◆ Material for this exercise:
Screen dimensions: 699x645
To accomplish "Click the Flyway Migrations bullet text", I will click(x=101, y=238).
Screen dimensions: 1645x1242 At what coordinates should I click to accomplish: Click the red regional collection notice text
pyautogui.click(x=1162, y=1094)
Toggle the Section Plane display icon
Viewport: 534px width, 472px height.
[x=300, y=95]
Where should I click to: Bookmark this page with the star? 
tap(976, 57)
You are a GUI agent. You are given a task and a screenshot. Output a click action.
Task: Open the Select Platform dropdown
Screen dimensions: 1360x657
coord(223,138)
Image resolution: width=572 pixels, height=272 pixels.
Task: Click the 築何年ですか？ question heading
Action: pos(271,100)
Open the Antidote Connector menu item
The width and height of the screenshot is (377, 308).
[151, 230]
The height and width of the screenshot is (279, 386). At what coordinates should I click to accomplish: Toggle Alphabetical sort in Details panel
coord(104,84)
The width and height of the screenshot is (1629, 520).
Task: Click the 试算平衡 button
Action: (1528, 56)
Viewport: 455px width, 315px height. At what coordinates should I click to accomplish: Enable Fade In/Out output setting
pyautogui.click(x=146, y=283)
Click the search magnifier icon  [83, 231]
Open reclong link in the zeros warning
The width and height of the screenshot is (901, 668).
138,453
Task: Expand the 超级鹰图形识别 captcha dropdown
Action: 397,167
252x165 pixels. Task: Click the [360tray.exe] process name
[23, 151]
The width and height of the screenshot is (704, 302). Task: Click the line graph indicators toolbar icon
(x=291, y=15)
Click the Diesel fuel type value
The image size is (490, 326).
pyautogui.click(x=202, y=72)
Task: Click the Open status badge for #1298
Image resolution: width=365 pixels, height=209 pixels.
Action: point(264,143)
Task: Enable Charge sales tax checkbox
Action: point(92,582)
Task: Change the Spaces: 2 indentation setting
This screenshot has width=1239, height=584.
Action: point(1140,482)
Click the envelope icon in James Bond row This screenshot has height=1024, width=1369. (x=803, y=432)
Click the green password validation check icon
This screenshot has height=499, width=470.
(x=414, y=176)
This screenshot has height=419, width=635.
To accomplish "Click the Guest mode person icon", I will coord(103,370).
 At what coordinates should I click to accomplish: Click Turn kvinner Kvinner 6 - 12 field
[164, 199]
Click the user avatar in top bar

◆ The task: Reproduce all of the records above in full, switching every "Screen dimensions" to "Screenshot size" and leaving everything else unchanged.

◆ Completed exercise:
Screenshot size: 699x645
To accomplish "Click the Flyway Migrations bullet text", I will click(x=101, y=238).
Screenshot size: 1645x1242 At what coordinates should I click to accomplish: Click the red regional collection notice text
pyautogui.click(x=1162, y=1094)
Toggle the Section Plane display icon
Viewport: 534px width, 472px height.
[x=300, y=95]
Where should I click to: Bookmark this page with the star? 
tap(976, 57)
You are a GUI agent. You are given a task and a screenshot. Output a click action.
Task: Open the Select Platform dropdown
Screenshot size: 1360x657
coord(223,138)
Image resolution: width=572 pixels, height=272 pixels.
Task: Click the 築何年ですか？ question heading
Action: pos(271,100)
Open the Antidote Connector menu item
The width and height of the screenshot is (377, 308).
[151, 230]
The height and width of the screenshot is (279, 386). At what coordinates should I click to accomplish: Toggle Alphabetical sort in Details panel
coord(104,84)
The width and height of the screenshot is (1629, 520).
Task: Click the 试算平衡 button
Action: (1528, 56)
Viewport: 455px width, 315px height. At what coordinates should I click to accomplish: Enable Fade In/Out output setting
pyautogui.click(x=146, y=283)
Click the search magnifier icon  [83, 231]
Open reclong link in the zeros warning
The width and height of the screenshot is (901, 668).
138,453
Task: Expand the 超级鹰图形识别 captcha dropdown
Action: 397,167
252x165 pixels. Task: Click the [360tray.exe] process name
[23, 151]
The width and height of the screenshot is (704, 302). Task: Click the line graph indicators toolbar icon
(x=291, y=15)
Click the Diesel fuel type value
The image size is (490, 326).
pyautogui.click(x=202, y=72)
Task: Click the Open status badge for #1298
Image resolution: width=365 pixels, height=209 pixels.
Action: point(264,143)
Task: Enable Charge sales tax checkbox
Action: point(92,582)
Task: Change the Spaces: 2 indentation setting
This screenshot has width=1239, height=584.
Action: point(1140,482)
Click the envelope icon in James Bond row This screenshot has height=1024, width=1369. (x=803, y=432)
Click the green password validation check icon
This screenshot has height=499, width=470.
(x=414, y=176)
This screenshot has height=419, width=635.
To accomplish "Click the Guest mode person icon", I will coord(103,370).
 At what coordinates should I click to accomplish: Click Turn kvinner Kvinner 6 - 12 field
[164, 199]
Click the user avatar in top bar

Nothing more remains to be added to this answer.